Sunday, July 29, 2012

"Improvements"


In Windows XP and even Windows 98, you could right-click on the upper-left corner of a window, and from the menu that opened you could select search (or, in 98, find) to search just the files and folders listed in that window. That's a lot faster than searching the whole hard drive.

Can't do that in Vista or 7.

Or you could right-click on a folder in the open window and search the folder you clicked. Can't do that either, any more.

Oh, and another thing


New to AutoCAD 2013, blocks and external references now have a visible, selectable border after you crop them with XCLIP. This border appears as additional lines in the drawing.

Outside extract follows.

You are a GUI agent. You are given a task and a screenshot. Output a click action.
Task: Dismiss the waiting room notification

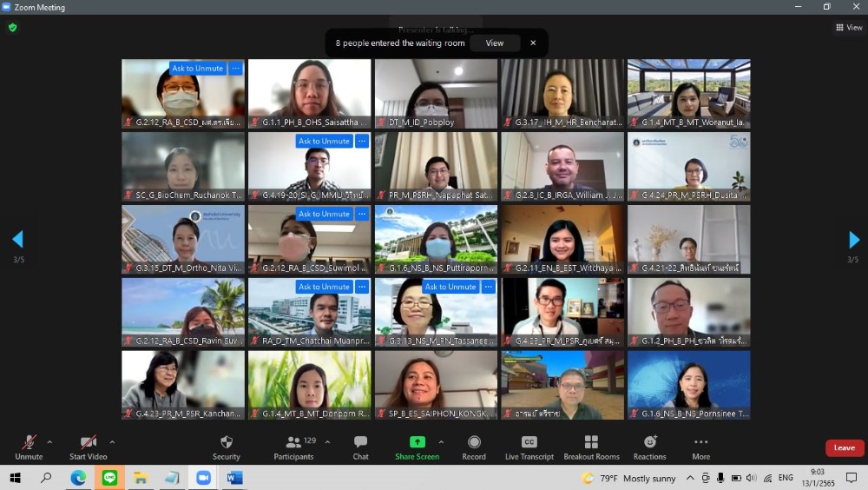click(x=533, y=43)
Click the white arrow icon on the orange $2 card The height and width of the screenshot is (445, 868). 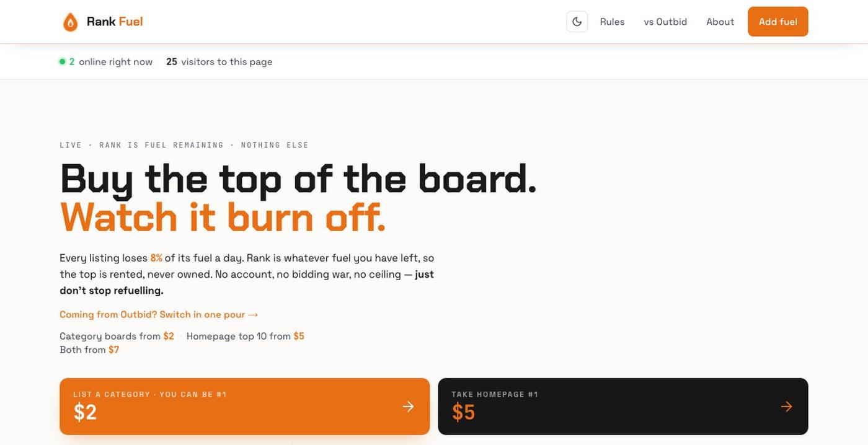(408, 407)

It clutters things up.

Why would they do that, anyway? The purpose of cropping a block is to eliminate unnecessary stuff from your drawing. Yes, and then they add an unnecessary box around the part you wanted to be visible.

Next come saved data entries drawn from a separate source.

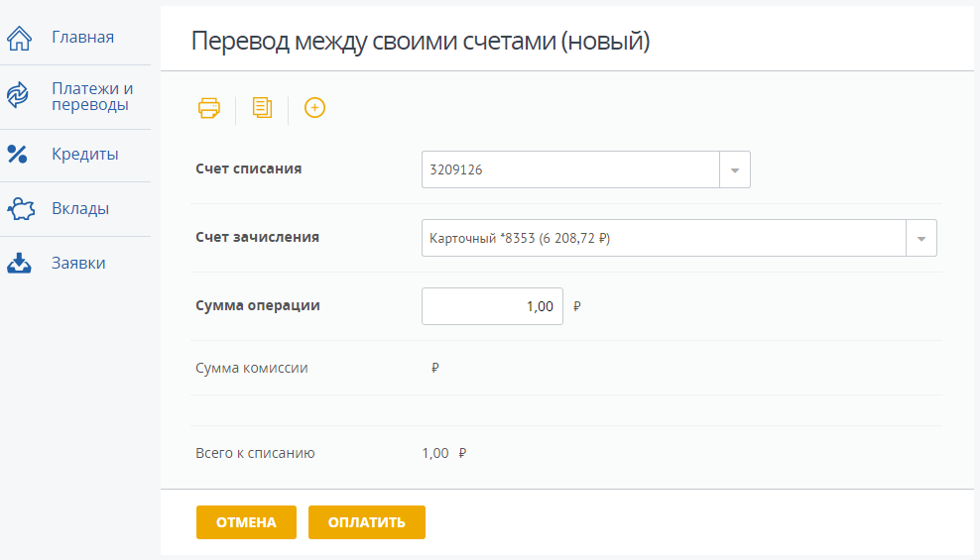Click the copy document icon
980x560 pixels.
tap(262, 108)
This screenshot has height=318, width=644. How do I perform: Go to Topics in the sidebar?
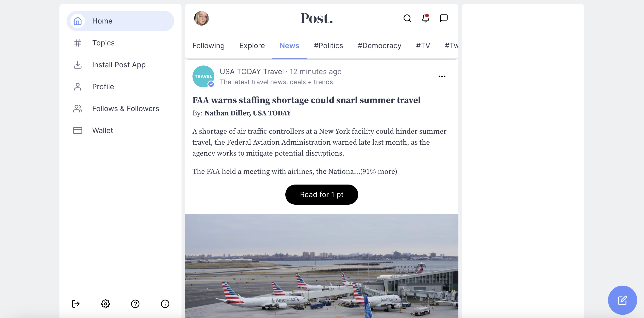click(103, 43)
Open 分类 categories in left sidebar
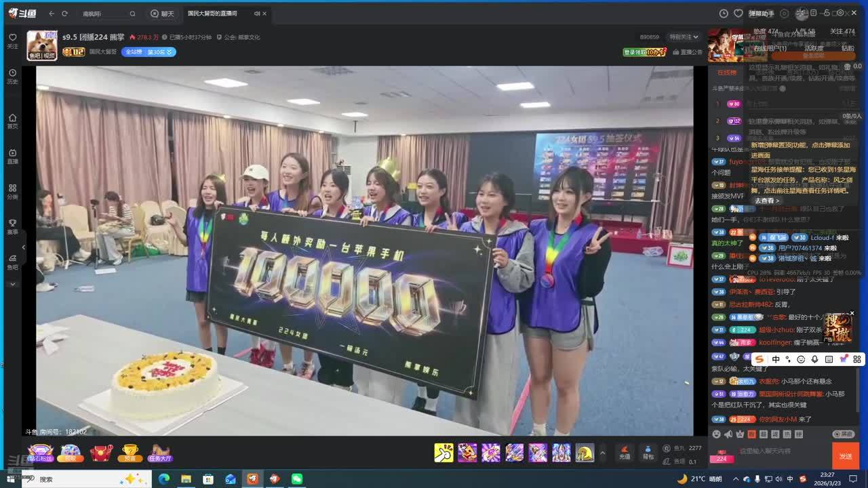This screenshot has height=488, width=868. (12, 190)
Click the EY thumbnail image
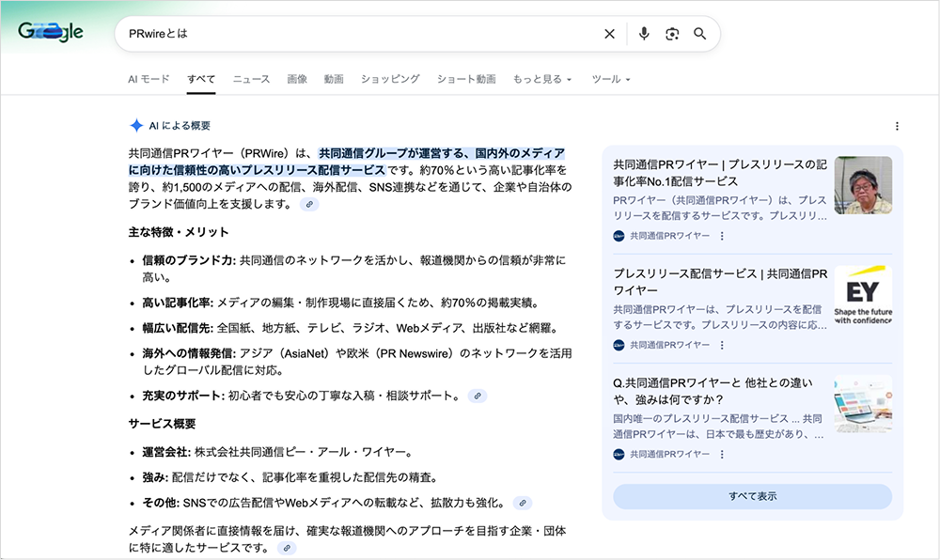This screenshot has height=560, width=940. tap(863, 295)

Yes, you can turn off the visibility of that border. But doing so only creates a more frustrating problem, because you cannot turn off the selectability of that border. You think you are clicking in a blank space on the drawing, and you end up selecting the block you cropped!

They fixed that


In AutoCAD 2012 I could use the mouse wheel to zoom in on a detail and, if I got too close, zoom out one click and zoom in one click, and the detail would be just a bit smaller on the screen. It was an excellent use for the mouse wheel.

AutoCAD 2013 fixed that. Now when you zoom out one click the detail gets smaller, yes. But then when you zoom in one click, the retail return to the same size it was before you zoomed out.

Sunday, July 1, 2012

Doesn't work in AutoCAD

In Excel you can select multiple worksheets, then click print and print them all. Doesn't work in AutoCAD. Only the visible paperspace tab prints.

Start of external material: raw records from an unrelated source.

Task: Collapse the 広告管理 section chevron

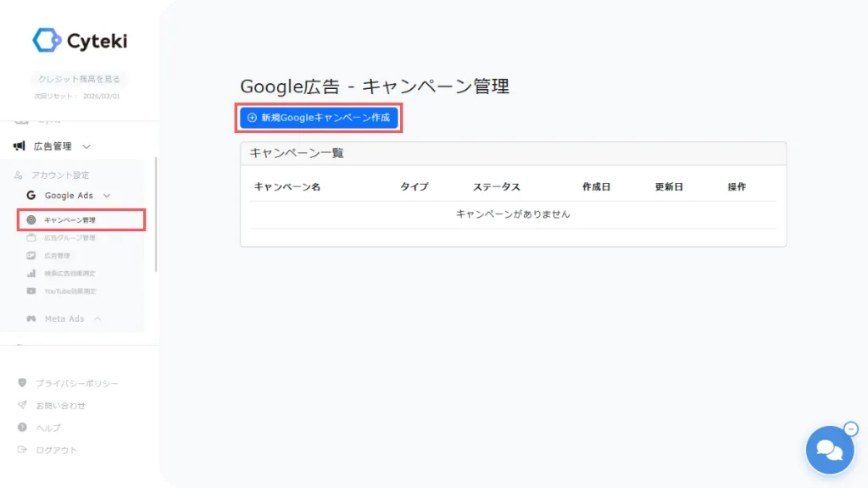Action: coord(86,147)
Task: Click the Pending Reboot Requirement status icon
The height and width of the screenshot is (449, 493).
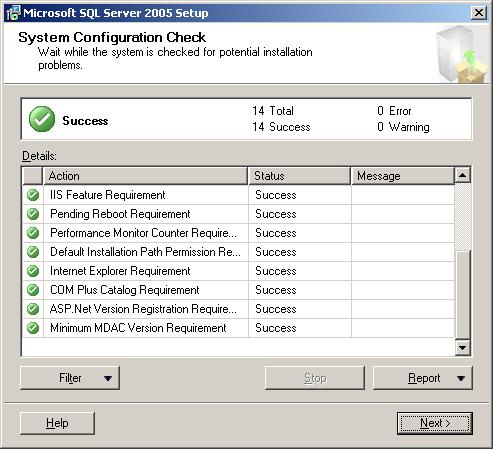Action: coord(33,214)
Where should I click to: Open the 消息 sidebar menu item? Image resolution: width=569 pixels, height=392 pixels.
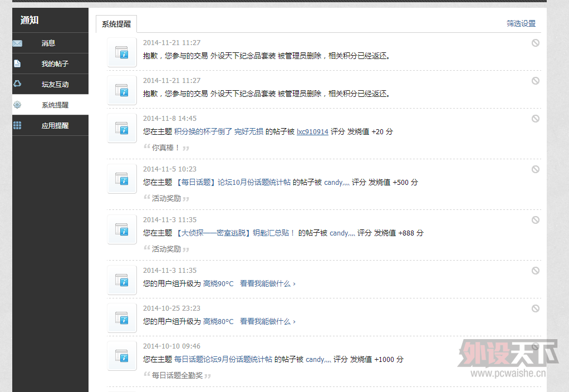coord(48,43)
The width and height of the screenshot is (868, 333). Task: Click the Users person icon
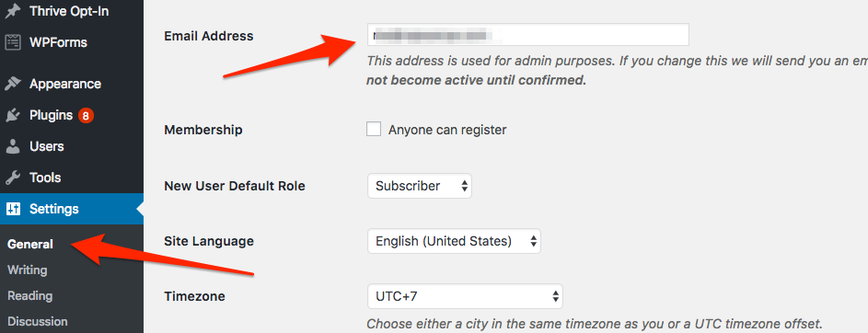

In Windows you can right-click on an excel file, click print, and print the file you clicked on. This works, even if you have a different Excel file already open. Doesn't work in AutoCAD. AutoCAD just re-prints the drawing that's already open.

For the record: Apparently you can't buy Excel, you have to buy Office. The price ranges from $119.99 to $499.99, depending which version you get.

You can upgrade AutoCAD for $1995 or buy it for $3995.